# [INFORMATION GIVEN]
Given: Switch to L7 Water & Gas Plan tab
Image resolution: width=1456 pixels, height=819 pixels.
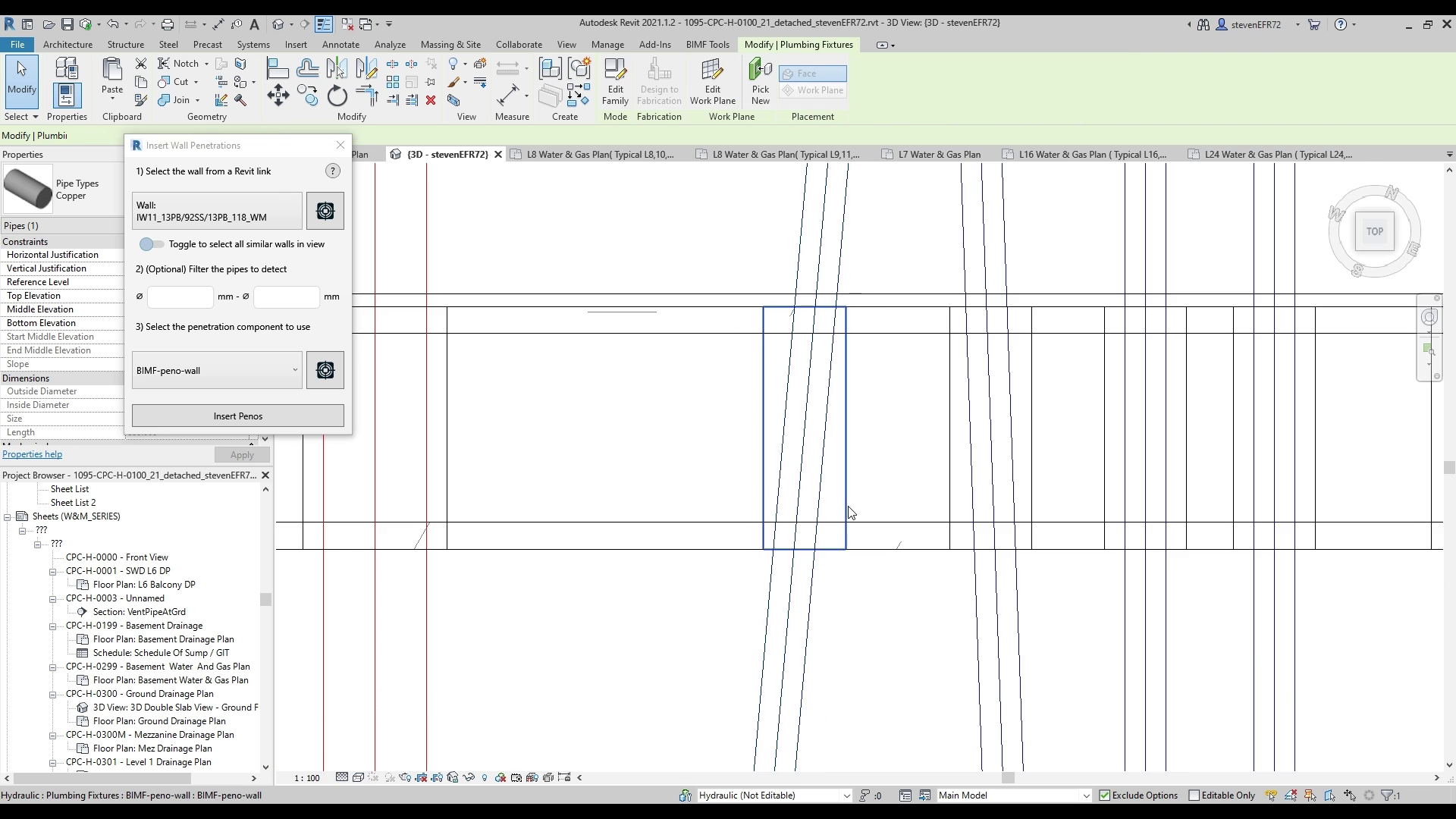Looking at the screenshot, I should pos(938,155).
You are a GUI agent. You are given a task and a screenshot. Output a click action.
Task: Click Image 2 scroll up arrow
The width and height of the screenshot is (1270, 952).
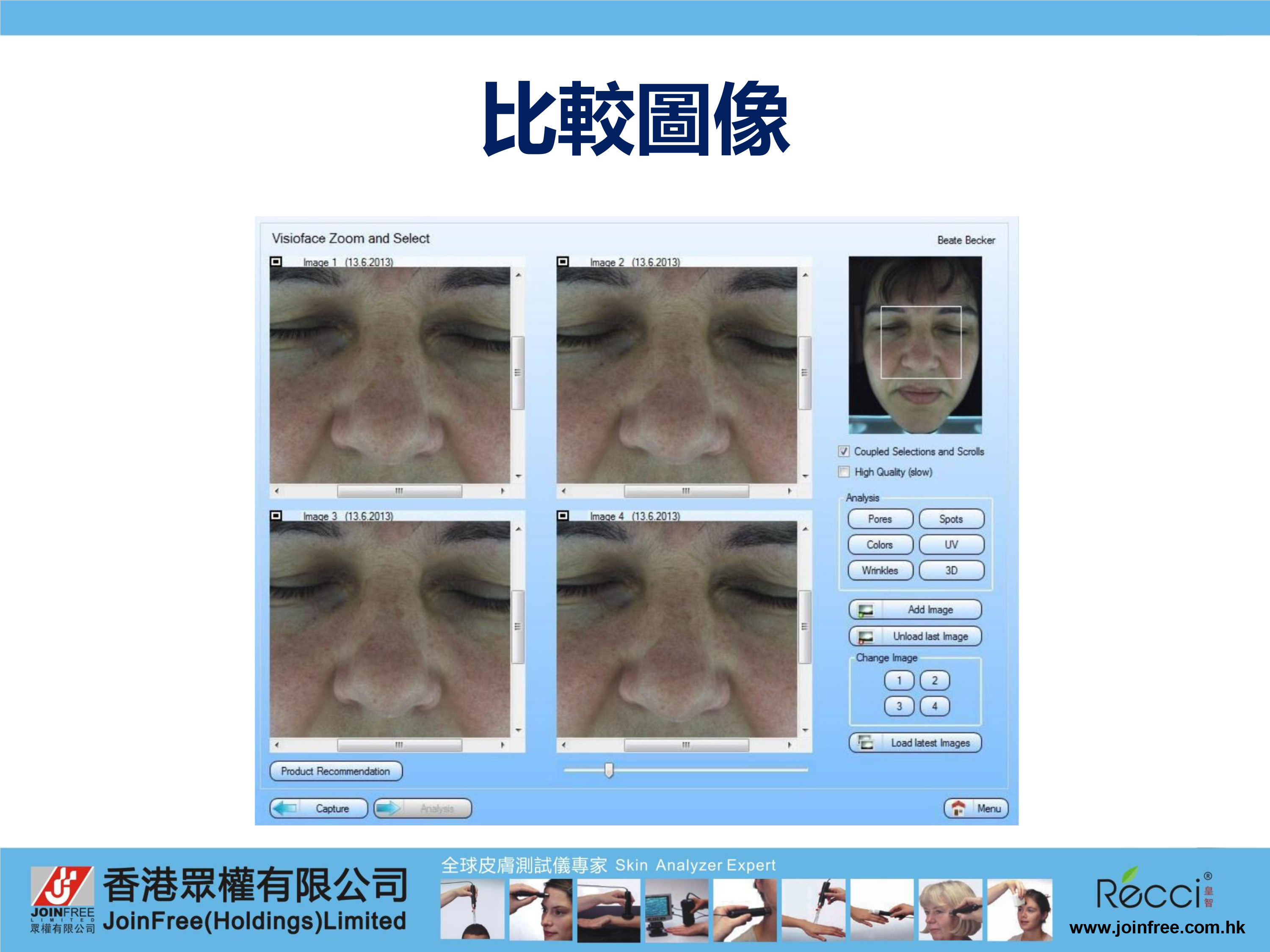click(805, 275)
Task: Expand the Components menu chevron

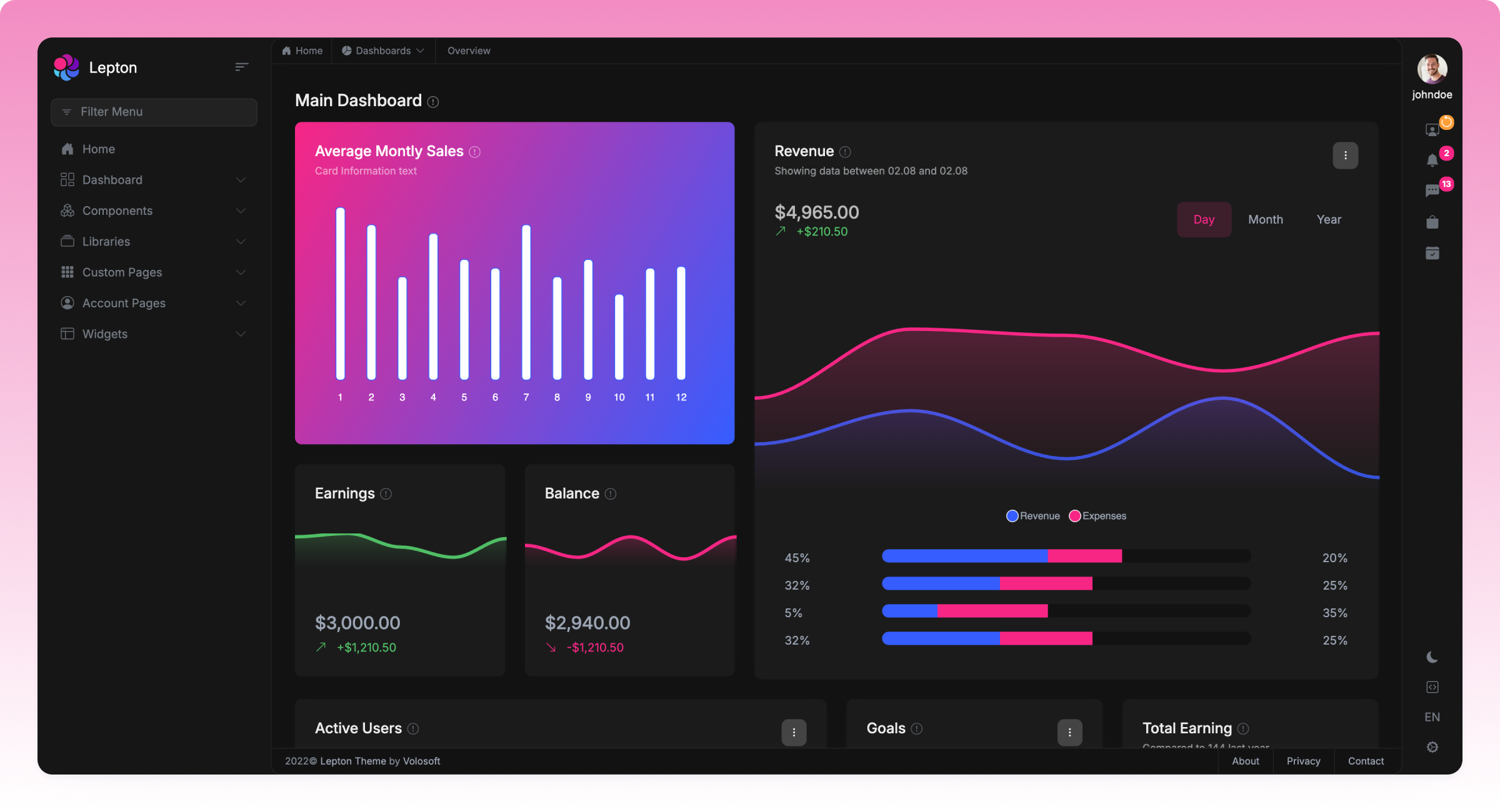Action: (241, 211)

==

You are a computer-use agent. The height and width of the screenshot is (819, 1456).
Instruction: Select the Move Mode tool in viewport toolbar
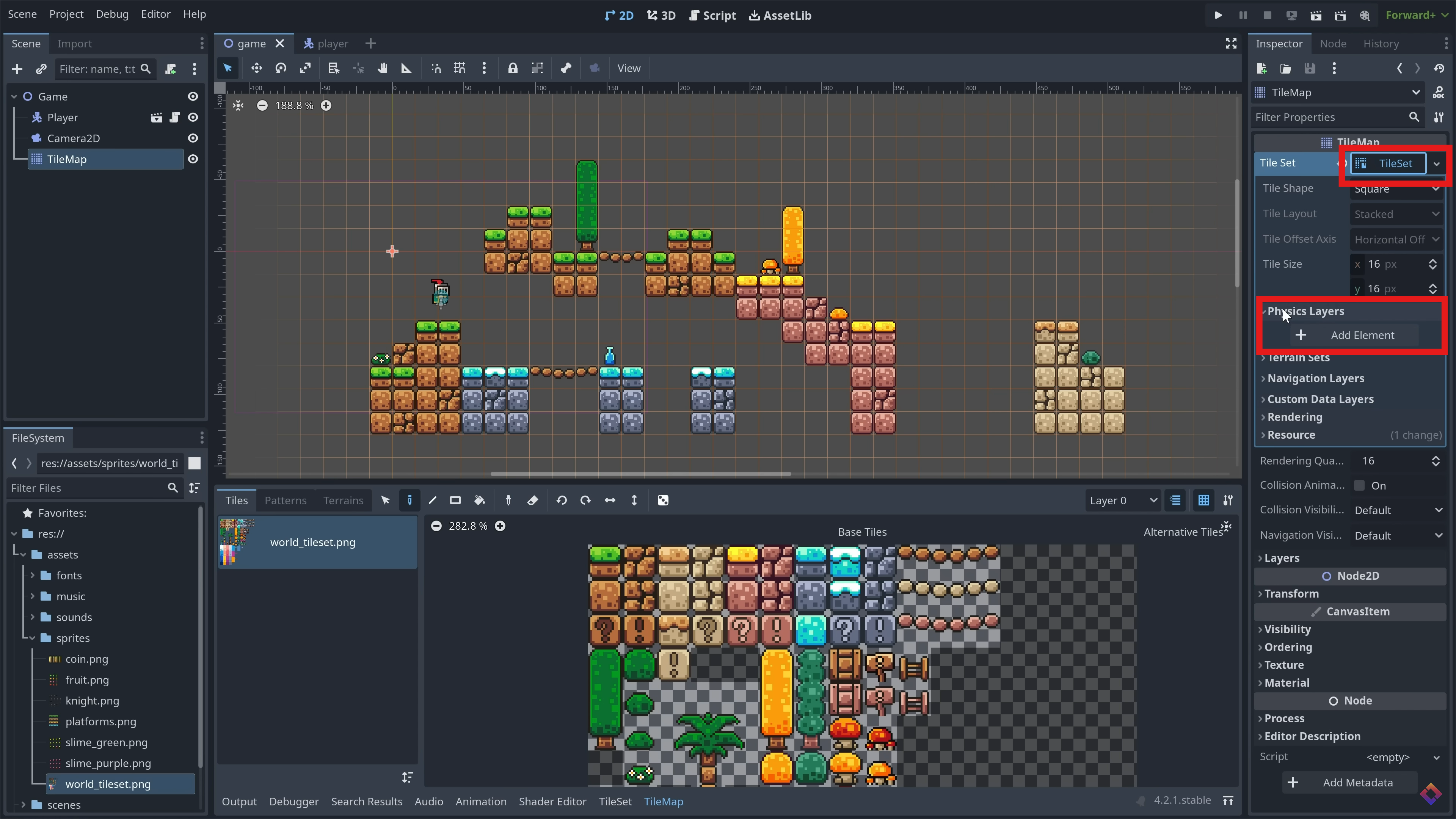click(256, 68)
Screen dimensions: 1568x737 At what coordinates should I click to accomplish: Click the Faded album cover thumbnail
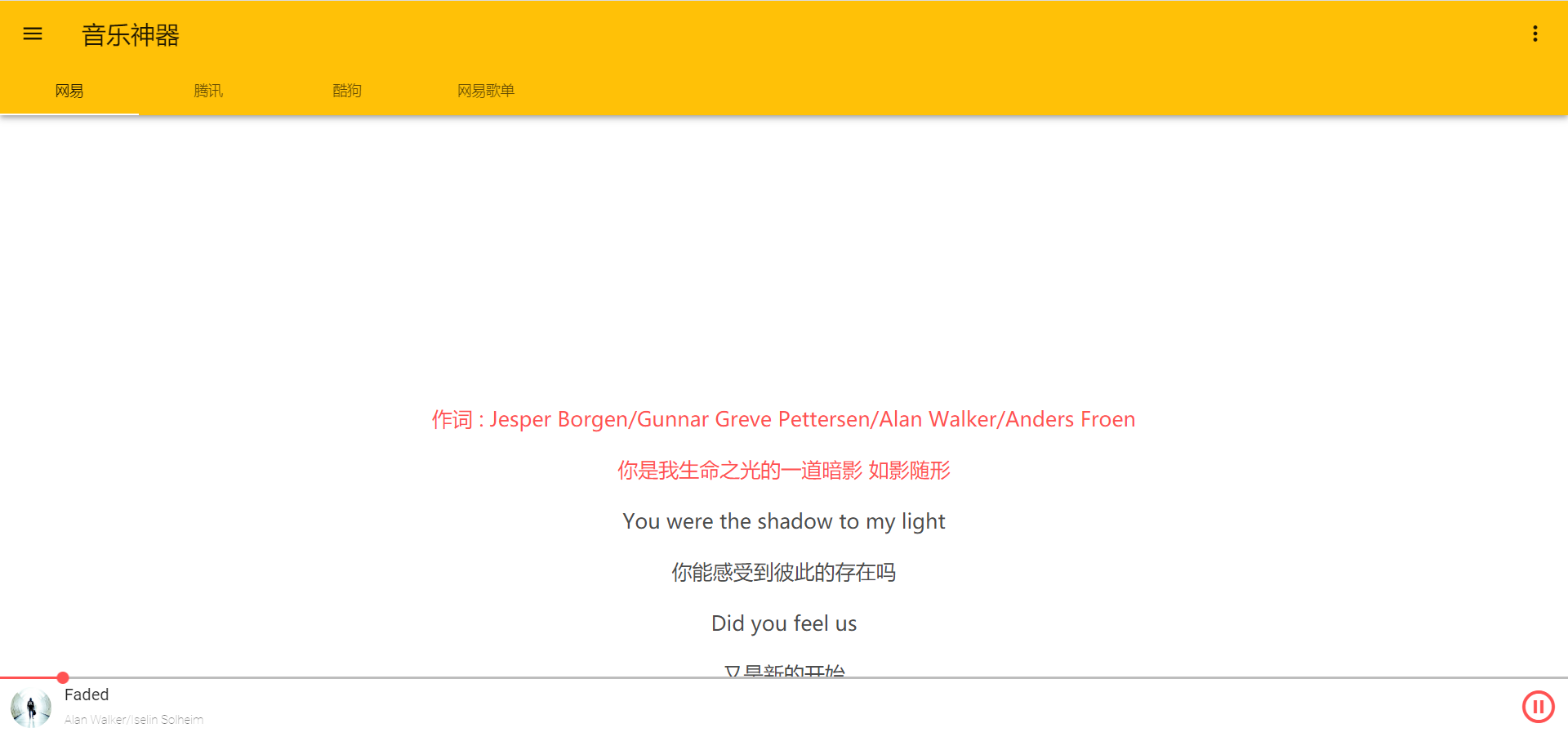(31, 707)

--

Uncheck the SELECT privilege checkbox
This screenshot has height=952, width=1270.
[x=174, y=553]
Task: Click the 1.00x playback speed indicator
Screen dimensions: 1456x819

# [TASK BRIEF]
The answer should consist of every line above in which "agent" appears.

# [THE ANSWER]
You are a GUI agent. You are given a task and a screenshot. Output a click action.
You are a computer-use agent. The height and width of the screenshot is (819, 1456).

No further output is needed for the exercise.